Task item | Please transcribe the data exactly, with nothing left out.

Saved entries |
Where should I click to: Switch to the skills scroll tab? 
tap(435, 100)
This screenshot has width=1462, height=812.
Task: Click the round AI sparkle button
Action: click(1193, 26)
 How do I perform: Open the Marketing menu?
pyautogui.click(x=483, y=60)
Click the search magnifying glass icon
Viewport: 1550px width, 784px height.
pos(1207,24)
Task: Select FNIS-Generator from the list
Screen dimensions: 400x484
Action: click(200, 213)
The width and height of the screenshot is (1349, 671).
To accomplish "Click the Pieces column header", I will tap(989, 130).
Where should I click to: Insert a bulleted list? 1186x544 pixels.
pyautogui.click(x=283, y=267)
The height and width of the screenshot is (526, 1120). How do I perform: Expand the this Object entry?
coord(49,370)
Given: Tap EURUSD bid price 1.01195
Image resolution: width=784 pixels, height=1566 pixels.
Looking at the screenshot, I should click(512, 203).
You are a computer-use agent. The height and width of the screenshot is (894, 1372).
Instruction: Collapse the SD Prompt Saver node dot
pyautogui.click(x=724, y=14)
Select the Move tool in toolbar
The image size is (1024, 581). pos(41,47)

Result for this exercise |
Where should I click to: Switch to the skills scroll tab? 
tap(435, 100)
This screenshot has width=1462, height=812.
Task: Click the round AI sparkle button
Action: click(1193, 26)
 How do I perform: Open the Marketing menu?
pyautogui.click(x=483, y=60)
Click the search magnifying glass icon
Viewport: 1550px width, 784px height.
pos(1207,24)
Task: Select FNIS-Generator from the list
Screen dimensions: 400x484
Action: click(200, 213)
The width and height of the screenshot is (1349, 671).
To accomplish "Click the Pieces column header", I will tap(989, 130).
Where should I click to: Insert a bulleted list? 1186x544 pixels.
pyautogui.click(x=283, y=267)
The height and width of the screenshot is (526, 1120). How do I perform: Expand the this Object entry?
coord(49,370)
Given: Tap EURUSD bid price 1.01195
Image resolution: width=784 pixels, height=1566 pixels.
Looking at the screenshot, I should click(512, 203).
You are a computer-use agent. The height and width of the screenshot is (894, 1372).
Instruction: Collapse the SD Prompt Saver node dot
pyautogui.click(x=724, y=14)
Select the Move tool in toolbar
The image size is (1024, 581). pos(41,47)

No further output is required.